Y este hecho, el único cierto, lejos de ser razón de quebranto, si lo miramos con una perspectiva de buen gestor, nos enseñará a sacarle el máximo partido a esta especie de aventura que llamamos vida.

Si somos conscientes de esta realidad innegable, sabedores de que lo que disfrutamos es transitorio, sabremos valorar y cuidar aquello que conforma nuestro mundo.

Lo haremos de la misma manera que el niño que posee un solo juguete. Igual que el coleccionista preserva su número especial del cómic o el sello de una serie extraordinaria. De la misma manera que se protege un cuadro, una obra de arte o una joya.

Le daremos a cada segundo un trato singular, como al amigo que llega a visitarnos por unas horas con el cual nos volcamos sin escatimar esfuerzos. De igual manera, si somos conscientes de la no permanencia, habremos alcanzado el gran triunfo.

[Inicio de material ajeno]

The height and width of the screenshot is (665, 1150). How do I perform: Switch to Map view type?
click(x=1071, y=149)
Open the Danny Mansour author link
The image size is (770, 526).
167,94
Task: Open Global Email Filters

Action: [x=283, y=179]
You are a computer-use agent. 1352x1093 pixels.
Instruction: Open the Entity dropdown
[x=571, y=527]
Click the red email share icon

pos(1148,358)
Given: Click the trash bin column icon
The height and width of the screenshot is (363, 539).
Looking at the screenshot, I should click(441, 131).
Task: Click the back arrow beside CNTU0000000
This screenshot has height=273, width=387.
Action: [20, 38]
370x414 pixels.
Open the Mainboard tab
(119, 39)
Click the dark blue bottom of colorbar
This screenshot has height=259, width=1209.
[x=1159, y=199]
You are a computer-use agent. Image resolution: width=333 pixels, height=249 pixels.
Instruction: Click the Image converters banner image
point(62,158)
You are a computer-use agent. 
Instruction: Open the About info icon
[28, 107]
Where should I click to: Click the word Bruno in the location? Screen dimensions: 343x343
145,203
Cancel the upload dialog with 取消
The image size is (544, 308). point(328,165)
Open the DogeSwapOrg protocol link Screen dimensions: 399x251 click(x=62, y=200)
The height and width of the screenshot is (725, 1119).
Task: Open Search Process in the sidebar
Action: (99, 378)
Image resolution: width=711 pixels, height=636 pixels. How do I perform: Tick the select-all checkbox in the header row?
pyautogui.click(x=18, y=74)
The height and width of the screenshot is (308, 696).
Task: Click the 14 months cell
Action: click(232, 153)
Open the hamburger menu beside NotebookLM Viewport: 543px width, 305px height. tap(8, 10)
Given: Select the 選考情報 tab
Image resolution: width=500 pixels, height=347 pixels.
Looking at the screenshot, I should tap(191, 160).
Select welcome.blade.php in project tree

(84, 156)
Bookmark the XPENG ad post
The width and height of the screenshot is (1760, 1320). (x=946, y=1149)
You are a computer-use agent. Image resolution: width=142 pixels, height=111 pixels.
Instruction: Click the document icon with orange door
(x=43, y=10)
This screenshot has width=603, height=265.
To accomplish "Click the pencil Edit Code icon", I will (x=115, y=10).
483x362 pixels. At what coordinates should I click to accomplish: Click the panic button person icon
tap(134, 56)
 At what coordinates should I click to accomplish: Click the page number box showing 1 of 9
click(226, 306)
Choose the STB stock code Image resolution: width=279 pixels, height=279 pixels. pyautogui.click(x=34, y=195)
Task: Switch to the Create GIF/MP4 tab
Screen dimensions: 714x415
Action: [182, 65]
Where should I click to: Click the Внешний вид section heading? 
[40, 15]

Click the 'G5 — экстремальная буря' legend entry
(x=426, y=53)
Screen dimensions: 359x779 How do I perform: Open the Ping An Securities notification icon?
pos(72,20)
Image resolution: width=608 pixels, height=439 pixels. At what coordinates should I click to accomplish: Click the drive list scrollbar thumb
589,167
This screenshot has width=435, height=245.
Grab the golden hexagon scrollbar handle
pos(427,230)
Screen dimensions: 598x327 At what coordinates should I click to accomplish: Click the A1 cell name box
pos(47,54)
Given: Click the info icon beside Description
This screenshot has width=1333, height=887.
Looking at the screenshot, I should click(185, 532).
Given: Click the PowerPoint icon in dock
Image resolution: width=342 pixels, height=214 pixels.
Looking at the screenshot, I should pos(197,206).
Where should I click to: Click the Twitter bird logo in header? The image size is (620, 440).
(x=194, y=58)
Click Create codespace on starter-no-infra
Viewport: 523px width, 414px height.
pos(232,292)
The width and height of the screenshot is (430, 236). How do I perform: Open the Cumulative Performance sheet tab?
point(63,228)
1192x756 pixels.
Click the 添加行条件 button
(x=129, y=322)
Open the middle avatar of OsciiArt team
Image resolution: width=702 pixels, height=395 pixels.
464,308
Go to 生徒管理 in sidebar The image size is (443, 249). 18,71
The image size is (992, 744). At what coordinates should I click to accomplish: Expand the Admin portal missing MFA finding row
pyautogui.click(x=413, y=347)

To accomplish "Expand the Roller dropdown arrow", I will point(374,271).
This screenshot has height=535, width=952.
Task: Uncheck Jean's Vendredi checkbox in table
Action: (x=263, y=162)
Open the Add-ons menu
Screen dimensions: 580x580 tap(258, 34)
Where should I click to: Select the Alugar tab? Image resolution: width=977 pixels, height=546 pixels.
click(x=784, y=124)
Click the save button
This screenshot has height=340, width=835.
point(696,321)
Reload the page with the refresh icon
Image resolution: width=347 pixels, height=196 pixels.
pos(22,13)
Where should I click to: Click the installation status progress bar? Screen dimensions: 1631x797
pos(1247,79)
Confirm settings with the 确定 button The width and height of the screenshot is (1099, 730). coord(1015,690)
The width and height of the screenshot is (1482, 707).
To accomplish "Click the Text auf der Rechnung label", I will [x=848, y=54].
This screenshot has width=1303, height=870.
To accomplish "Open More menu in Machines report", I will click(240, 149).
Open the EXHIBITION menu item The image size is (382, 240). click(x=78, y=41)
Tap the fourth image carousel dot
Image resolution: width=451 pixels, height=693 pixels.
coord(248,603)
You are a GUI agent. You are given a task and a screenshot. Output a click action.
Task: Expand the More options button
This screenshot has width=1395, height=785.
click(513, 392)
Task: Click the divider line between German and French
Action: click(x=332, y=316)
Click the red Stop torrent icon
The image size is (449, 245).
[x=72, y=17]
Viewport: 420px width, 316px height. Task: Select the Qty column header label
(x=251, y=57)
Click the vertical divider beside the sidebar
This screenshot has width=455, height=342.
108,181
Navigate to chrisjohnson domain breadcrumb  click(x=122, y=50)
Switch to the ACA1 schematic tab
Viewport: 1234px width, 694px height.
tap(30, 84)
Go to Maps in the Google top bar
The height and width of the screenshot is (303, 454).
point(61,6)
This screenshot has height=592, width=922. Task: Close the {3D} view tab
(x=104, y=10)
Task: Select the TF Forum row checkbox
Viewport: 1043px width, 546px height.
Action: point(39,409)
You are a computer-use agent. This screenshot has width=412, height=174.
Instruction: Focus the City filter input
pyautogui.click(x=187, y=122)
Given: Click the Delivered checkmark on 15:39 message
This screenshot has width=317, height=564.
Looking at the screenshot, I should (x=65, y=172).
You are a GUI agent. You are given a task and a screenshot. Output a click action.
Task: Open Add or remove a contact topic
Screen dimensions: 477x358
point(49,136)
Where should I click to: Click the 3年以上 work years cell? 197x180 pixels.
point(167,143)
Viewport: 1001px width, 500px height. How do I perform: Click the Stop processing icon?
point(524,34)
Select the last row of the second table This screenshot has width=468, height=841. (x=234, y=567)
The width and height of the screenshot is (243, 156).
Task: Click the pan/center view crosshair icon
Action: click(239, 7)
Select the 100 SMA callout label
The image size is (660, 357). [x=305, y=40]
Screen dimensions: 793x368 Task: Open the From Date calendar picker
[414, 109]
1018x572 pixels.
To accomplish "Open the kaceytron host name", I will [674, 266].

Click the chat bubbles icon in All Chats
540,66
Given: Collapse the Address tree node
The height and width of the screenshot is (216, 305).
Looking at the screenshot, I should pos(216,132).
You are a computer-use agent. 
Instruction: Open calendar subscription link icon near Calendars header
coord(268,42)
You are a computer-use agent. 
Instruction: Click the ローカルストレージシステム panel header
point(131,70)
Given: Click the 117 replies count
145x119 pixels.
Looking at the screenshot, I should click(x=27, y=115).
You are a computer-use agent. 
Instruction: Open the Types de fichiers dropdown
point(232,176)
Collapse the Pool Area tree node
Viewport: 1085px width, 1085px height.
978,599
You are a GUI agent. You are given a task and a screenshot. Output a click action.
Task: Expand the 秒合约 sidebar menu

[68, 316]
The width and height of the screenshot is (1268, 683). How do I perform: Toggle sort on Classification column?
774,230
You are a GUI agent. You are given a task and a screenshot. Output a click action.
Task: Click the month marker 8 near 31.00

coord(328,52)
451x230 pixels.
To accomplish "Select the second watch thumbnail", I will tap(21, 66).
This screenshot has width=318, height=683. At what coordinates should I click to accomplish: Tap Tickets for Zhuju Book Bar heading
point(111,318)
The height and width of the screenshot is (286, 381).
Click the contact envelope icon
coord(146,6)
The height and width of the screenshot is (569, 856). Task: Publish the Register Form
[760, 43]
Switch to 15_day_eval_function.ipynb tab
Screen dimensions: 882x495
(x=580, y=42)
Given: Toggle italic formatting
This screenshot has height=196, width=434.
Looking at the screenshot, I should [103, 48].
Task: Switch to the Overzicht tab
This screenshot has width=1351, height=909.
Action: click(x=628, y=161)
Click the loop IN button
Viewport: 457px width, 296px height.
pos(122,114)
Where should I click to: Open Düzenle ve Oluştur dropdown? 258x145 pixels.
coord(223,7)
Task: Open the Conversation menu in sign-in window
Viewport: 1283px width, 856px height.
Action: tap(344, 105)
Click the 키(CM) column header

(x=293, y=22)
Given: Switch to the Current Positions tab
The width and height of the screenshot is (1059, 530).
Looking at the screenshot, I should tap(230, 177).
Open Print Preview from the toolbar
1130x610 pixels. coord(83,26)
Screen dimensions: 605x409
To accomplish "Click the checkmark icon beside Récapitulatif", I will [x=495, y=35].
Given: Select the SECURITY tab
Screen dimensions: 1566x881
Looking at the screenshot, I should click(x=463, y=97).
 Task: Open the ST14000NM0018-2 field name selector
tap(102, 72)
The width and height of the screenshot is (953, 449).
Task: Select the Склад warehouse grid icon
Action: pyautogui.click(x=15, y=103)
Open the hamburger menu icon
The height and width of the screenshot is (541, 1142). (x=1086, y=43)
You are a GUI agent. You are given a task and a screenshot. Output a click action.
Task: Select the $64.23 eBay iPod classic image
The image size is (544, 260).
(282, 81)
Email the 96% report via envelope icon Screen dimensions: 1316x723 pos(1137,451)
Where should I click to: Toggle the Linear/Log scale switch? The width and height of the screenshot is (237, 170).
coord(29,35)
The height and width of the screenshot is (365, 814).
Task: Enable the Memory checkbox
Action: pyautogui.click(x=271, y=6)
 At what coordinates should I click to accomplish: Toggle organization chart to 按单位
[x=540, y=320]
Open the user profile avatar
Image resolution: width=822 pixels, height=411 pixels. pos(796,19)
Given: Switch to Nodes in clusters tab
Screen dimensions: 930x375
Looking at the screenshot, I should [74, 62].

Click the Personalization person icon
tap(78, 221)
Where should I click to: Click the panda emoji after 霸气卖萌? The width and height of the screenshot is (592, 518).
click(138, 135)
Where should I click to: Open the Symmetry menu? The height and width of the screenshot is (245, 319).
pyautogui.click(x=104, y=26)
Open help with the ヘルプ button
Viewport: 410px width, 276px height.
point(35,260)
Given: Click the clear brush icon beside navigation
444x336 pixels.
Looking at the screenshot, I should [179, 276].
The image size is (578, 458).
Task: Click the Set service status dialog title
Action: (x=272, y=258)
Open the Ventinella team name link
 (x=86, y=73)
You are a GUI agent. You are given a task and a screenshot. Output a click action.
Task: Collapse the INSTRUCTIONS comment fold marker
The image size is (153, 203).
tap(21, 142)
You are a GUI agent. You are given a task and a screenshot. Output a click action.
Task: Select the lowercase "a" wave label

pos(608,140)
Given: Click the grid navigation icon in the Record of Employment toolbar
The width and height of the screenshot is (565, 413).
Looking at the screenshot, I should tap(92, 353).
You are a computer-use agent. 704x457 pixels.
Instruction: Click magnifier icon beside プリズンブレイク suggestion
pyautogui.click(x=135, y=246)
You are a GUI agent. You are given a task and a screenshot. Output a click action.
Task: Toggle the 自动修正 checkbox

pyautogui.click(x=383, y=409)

Valorarnos y valorar como verdaderos tesoros a cada uno de los que queremos. Qué mayor importancia podemos darles sino entender que todo, absolutamente todo es transitorio. Que algún día miraremos hacia atrás añorando los momentos pasados malgastados con indiferencia.

¿Por qué hay que esperar a cortar el último trocito del jamón para darnos cuenta de lo rico que estaba? ¿Por qué disfrutamos de la vida cuando le ponen fecha de caducidad? ¿Por qué hemos de dejar que los hijos crezcan para añorar sus abrazos infantiles y su confianza ciega en nosotros? ¿Por qué hay que contemplar la botella vacía para reconocer la calidad del vino?

Si tomamos distancia y nos concienciamos de lo efímero de las cosas, será el nuestro un nuevo despertar y cada hecho se convertirá en un acontecimiento extraordinario. Porque realmente nuestro día a día es excepcional. Desde que abrimos los ojos y nuestro cuerpo responde como una máquina perfecta al cariño y la presencia de nuestros seres queridos. Desde el milagro de la convivencia en paz, a que todos los días funcione el engranaje que mueve nuestra sociedad... Somos seres afortunados que disfrutamos de una cantidad ingente de “regalos”. 

Afortunados por haber nacido, en el reparto de esta lotería loca de la vida, en una situación familiar, en un país y una sociedad que nos da mucho más de lo que somos capaces de cuantificar.

Saber que todo en un intervalo más o menos largo cambia o desaparece, nos hará valorar al profesor que sabe transmitir sus conocimientos, el abrazo cálido, la sonrisa compañera que alienta nuestras horas. Incluso en los malos momentos existen razones para dar gracias por lo que poseemos, por lo que sentimos, por lo que vivimos.

Porque todo pasa y desaparece y no siempre estaré aquí, hoy quiero regalaros la mejor de mis sonrisas, la comunión del pensamiento, la entrega generosa, la luz que se expande en cada mirada, el brillo de los amaneceres, el último suspiro que aquieta la noche y este momento único e irrepetible en el cual converso de corazón a corazón con cada uno de vosotros.